Despite the current glut and tumbling crude oil prices lingering around $30 a barrel, Britain’s Tullow Oil is optimistic its latest deepwater vessel will pay off.
It is expected that the operating and capital expenditure costs of the 340-meter vessel float around $20 a barrel, and the platform’s life expectancy is about 20 years.
The vessel will head to Africa this week and is set to be operational around mid this year. The FPSO will pump from the TEN oilfield, located off the coast of Ghana which has the capacity to produce 80,000 barrels of light, sweet crude with a quality close to Brent. Tullow has been successful in the area so far since 2010.
Although the plummeting oil prices have negatively affected oil producing companies, Tullow says it could continue to invest in the region, including East African oil assets (mainly Uganda), if the company manages to develop and then successfully farm out parts of its business.
Tullow’s COO Paul McDade said “Ideally, you’d want to invest in the current environment as services are cheap and likely to become cheaper still. In the last 8-10 years we may not have seen a better time to invest than now.” He also added that this would depend on Tullow’s financial and equity position.
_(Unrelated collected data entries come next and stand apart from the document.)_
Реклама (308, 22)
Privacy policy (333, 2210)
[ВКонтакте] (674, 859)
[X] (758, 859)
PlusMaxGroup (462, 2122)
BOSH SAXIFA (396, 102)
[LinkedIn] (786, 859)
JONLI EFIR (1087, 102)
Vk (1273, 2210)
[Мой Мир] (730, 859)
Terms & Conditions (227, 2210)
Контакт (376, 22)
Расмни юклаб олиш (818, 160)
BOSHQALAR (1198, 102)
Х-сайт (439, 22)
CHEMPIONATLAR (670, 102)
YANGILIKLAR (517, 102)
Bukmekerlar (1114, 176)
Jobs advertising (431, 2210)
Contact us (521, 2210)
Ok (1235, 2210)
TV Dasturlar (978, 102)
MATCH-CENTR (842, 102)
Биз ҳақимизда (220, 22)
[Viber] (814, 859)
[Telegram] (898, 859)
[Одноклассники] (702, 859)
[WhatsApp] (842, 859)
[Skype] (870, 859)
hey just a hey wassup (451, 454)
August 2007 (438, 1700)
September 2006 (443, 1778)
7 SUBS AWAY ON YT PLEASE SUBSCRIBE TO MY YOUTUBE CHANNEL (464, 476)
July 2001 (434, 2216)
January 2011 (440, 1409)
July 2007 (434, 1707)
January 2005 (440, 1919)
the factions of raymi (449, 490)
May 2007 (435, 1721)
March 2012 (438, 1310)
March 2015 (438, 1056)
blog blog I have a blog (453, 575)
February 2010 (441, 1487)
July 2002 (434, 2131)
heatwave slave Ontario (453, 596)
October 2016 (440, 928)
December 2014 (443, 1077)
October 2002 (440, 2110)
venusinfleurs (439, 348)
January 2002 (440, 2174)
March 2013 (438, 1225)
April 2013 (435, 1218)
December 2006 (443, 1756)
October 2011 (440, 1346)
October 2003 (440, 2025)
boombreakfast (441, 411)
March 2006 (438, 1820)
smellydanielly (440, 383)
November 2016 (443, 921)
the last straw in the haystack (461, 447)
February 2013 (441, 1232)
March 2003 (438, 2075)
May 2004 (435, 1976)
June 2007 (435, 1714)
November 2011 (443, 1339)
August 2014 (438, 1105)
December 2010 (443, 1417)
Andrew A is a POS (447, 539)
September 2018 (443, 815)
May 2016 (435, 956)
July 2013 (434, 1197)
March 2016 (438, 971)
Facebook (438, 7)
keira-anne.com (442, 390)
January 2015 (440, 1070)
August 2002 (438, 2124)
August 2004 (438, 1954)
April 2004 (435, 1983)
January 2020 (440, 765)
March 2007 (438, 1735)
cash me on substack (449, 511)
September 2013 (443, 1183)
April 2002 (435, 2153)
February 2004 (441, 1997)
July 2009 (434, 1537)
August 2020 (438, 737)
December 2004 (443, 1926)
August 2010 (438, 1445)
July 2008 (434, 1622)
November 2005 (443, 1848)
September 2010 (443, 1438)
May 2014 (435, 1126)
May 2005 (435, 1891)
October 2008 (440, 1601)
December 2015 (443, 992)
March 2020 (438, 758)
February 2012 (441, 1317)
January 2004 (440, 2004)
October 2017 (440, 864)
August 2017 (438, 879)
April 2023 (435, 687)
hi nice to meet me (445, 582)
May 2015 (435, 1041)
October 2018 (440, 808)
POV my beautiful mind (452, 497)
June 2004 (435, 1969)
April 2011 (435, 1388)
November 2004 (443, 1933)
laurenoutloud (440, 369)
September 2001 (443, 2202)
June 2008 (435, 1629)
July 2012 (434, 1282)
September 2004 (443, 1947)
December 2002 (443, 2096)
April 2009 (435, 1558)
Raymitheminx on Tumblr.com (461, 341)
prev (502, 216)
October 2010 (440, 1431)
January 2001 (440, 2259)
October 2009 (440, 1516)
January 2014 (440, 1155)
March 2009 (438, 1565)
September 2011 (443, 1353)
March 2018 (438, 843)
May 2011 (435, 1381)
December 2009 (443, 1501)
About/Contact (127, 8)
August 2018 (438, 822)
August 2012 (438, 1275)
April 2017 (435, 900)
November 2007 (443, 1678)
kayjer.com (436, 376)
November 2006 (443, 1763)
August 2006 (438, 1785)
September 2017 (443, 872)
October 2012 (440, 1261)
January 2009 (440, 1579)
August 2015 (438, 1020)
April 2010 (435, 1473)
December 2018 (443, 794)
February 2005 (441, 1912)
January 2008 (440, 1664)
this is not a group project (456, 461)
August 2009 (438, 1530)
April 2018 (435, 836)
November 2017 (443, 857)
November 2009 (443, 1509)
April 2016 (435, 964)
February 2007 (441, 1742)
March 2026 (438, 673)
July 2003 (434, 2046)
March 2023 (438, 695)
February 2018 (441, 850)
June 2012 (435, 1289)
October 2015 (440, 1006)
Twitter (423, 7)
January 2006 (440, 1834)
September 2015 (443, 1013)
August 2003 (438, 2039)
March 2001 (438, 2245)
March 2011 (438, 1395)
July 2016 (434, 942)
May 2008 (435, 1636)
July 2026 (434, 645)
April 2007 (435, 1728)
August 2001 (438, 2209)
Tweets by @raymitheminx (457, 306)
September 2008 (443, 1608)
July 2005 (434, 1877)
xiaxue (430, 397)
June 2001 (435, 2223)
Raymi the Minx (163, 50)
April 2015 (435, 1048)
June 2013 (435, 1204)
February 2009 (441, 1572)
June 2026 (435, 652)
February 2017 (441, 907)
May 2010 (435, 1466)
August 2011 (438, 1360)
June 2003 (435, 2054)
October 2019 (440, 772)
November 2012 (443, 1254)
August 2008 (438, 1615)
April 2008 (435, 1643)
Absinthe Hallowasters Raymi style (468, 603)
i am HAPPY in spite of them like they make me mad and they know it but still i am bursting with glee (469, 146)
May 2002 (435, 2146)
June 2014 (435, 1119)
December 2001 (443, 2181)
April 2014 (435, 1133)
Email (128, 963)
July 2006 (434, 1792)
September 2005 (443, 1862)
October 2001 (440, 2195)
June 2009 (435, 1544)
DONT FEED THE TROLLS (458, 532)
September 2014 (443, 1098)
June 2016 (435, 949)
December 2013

Analysts at AB Bernstein said they expected “Africa … as the most active basin in 2016”, in terms of developments and investments of potential offshore projects. West Africa is thought to be one of the few regions that is expected to see production increases and further investment this year, given its high quality, low cost assets.
Consultants at Wood Mackenzie estimate projects worth $170 billion would be postponed or cancelled between 2016 and 2020, bringing the total since 2014 to $380 billion.
Being a smaller oil firm, and with falling share prices, means that Tullow is potentially a take-over target, although Tullow reiterate that they are not up for sale.